Sunday, June 3, 2012

The Background Research Is Important

            I wrote a previous blog about the possible linkages between my wife Elaine’s dog Jake and Robert B. Parker’s real life and fictional dogs named Pearl.  As I found myself trying to remember when Spenser first met Susan Silverman and when Susan first acquired Pearl, the availability of a convenient resource made this research project simple.  The resource, designed by Elaine during a bathroom remodel several years ago, is a set of built in bookshelves in an unusual, but very convenient, setting and the paperback mystery novel collection I keep in these shelves (see Figure 1). These are the old favorites I will read again and the various series I have collected because I've enjoyed them so much.

Figure 1---The bookshelves
            Included in the book collection are mystery novels mostly based in the two states we have lived in as a couple, California and Massachusetts.  There is a complete run of the Spenser series neatly filed in the lower right section of the shelves, under “P” for Parker.  It took just a few minutes to skim through the earlier books until I found Susan in God save the Child, in her early incarnation as a school guidance counsellor, and Pearl, who joined the series several books later in Pastime.  Other series in the shelves set in Boston include Parker's other two series, featuring Jesse Stone and Sunny Randall, books by Jeremiah Healy (his John Francis Cuddy series) and Linda Barnes’ Carlotta Carlyle series.

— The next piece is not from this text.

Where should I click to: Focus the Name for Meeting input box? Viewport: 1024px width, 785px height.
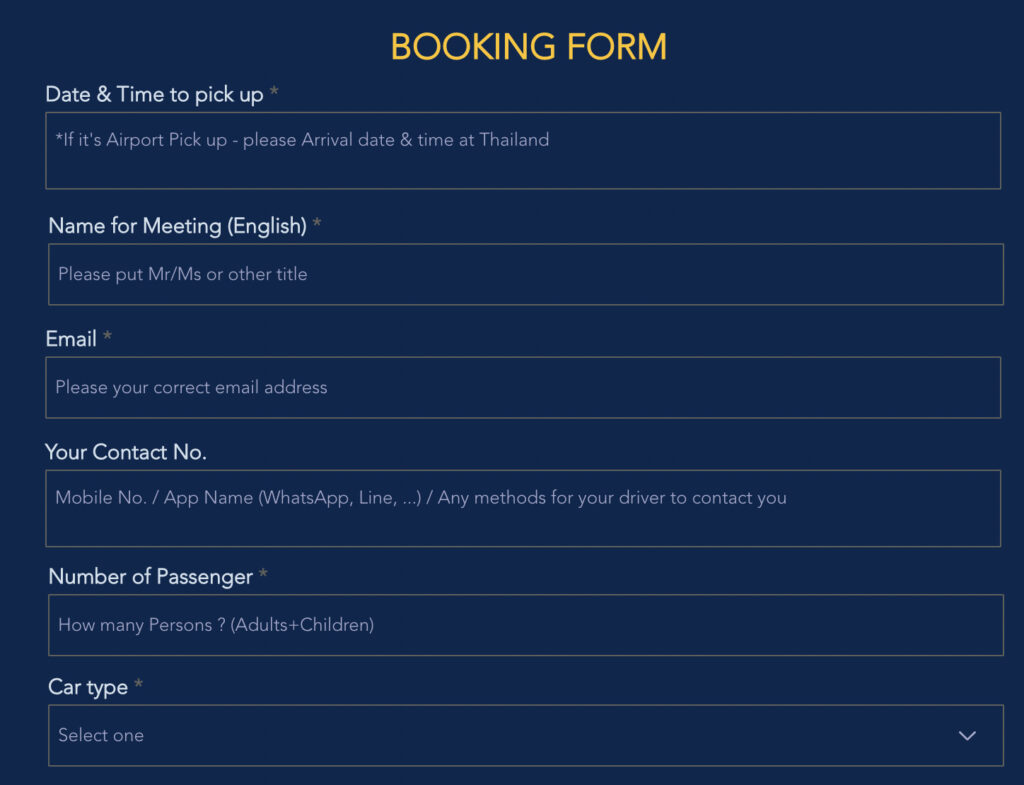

            Pride of place for California P.I. novels in the collection goes to Ross MacDonald (the entire Lew Archer series, which is my all time favorite, and some of MacDonald's earlier works from just after World War II, which give me hope that if an author stays at it, he or she will continue to improve).  Also in this grouping are Raymond Chandler's Philip Marlowe novels and some of the short stories, the lesser known Jack Lynch’s Bragg series, Michael Connelly's Harry Bosch series, Robert Crais' Elvis Cole novels, and Walter Mosley's Easy Rawlins series.  In addition I've collected lots of Marcia Muller's Sharon McCone novels, Arthur Lyons' Jacob Asch series, Jonathan Kellerman's Alex Delaware books, and John Lescroart's Dismas Hardy novels.  A few oddball books like Robert B. Parker appearing again with Poodle Springs, Perchance to Dream, and Gunman's Rhapsody and Fred Zackel's Cocaine and Blue Eyes (in the far lower right hand corner of the shelves).  Leaving California, we also have a few more favorite series including Donald Hamilton’s Matt Helm series and Tony Hillerman's Navajo police novels.  Throw in a whole lot more books from other authors in this genre and the shelves are full.